Its warning comes as festival season approaches and many will see the balloons and hear the hissing of the canisters the illegal drug comes in.
Nos is most popular among people aged between 16 and 24 and around half a million of them have used it in the last year, according to the Government.
But the high it gives can come at a high price – abusing the drug may lead to suffocation or fainting, or lead to addiction and nerve damage over the long term.
Top nurses have warned ahead of festival season that young people need to be better educated about the dangers of taking nitrous oxide, which is usually inhaled from a balloon (Pictured: A woman at Glastonbury Festival in 2015, before the drug was illegal)
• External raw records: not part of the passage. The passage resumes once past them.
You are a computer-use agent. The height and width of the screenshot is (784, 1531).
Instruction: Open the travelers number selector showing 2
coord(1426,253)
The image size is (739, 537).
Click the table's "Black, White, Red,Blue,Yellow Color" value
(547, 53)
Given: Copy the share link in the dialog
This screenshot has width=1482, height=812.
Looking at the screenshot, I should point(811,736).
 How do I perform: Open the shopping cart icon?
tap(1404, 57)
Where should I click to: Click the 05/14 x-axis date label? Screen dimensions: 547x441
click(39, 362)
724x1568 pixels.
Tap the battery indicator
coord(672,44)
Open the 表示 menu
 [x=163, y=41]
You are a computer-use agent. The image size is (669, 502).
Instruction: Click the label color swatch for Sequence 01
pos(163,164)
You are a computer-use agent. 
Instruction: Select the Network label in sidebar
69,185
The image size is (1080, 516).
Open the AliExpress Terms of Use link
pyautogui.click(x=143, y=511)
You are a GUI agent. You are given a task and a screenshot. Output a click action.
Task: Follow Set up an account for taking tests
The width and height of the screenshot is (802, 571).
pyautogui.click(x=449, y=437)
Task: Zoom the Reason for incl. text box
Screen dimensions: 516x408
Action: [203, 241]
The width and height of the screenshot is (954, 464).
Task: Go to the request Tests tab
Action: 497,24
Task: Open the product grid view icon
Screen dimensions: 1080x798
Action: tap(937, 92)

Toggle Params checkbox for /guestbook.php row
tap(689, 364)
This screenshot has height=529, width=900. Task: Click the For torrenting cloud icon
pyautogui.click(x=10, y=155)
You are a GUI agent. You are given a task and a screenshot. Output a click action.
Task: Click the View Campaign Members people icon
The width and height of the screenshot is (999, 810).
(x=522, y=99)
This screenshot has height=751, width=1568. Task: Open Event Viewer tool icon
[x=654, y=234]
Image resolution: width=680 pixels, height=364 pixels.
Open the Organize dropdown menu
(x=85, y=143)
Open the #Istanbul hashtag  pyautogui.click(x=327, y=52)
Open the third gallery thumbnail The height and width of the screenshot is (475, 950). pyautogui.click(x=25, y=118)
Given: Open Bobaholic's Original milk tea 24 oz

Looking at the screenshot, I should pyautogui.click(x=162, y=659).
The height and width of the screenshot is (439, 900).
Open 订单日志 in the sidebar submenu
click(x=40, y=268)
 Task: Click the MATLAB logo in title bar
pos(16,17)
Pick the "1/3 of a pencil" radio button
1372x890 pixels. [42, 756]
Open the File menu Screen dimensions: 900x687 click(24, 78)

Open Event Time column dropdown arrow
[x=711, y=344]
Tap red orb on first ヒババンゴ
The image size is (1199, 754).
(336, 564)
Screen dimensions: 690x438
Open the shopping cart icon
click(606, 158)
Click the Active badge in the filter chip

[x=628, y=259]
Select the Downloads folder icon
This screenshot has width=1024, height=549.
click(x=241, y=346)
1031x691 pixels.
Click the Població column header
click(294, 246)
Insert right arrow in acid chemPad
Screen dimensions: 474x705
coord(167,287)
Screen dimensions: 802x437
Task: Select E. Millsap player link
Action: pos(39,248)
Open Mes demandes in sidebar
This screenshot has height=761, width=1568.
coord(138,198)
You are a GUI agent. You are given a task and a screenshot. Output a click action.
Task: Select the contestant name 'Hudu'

Laughing gas is most popular among people aged between 16 and 24 and is usually inhaled from a balloon – the canisters (pictured) are used by chefs to make whipped cream so are easy to get hold of (stock image)
Laughing gas was made illegal as part of the ‘legal highs’ legislation in 2016 but it is still widely available because it’s used by chefs to make whipped cream.
‘The law is very clearly not working,’ said the Royal College of Nursing’s mental health lead, Catherine Gamble.
‘Better public information, especially aimed at festival goers and young people, about the risks would help people stay safe and reduce the burden on nursing professionals.’
As well as a danger of breathing problems caused by laughing gas – which replaces normal air when breathed in – people may also suffer headaches and dizziness.
Over a longer period users may end up with a vitamin B12 deficiency which can cause nerve damage in the hands and feet, or problems with their immune system because the chemical can prevent white blood cells forming properly.
The high the drug gives can lead to hallucinations and dizziness, which raise someone’s risk of an accident.
Laughing gas can cause headaches or dizziness when inhaled and, in extreme cases, even lead to fainting or suffocation (Pictured: People holding balloons on Brick Lane, London, in 2014 – before the drug was illegal)
WHAT IS ‘NOS’?
Nos, also known as laughing gas, is a gas called nitrous oxide which people inhale to get high.
The drug is illegal for recreational use but is used by chefs to make whipped cream so is easy to buy.
People inhaling the drug usually do so by filling a balloon with it and breathing it in over the course of a minute or so.
The drug can produce a feeling of euphoria, lead to laughing or fits of giggles, cause hallucinations, and distort the sounds people hear.
Its effects are usually short-lived but it can cause much longer lasting health damage.
Because breathing it in essentially replaces the air you breathe with the drug, there is a risk of suffocation. People may also pass out because of the lack of oxygen.
Inhaling nitrous oxide can also lead to severe headaches, dizziness, paranoia or stop you being able to think straight.
It can also become addictive and, over time, lead to a vitamin B12 deficiency which can cause nerve damage in the hands and feet. Long-term use can also stop the body producing white blood cells effectively, damaging the immune system.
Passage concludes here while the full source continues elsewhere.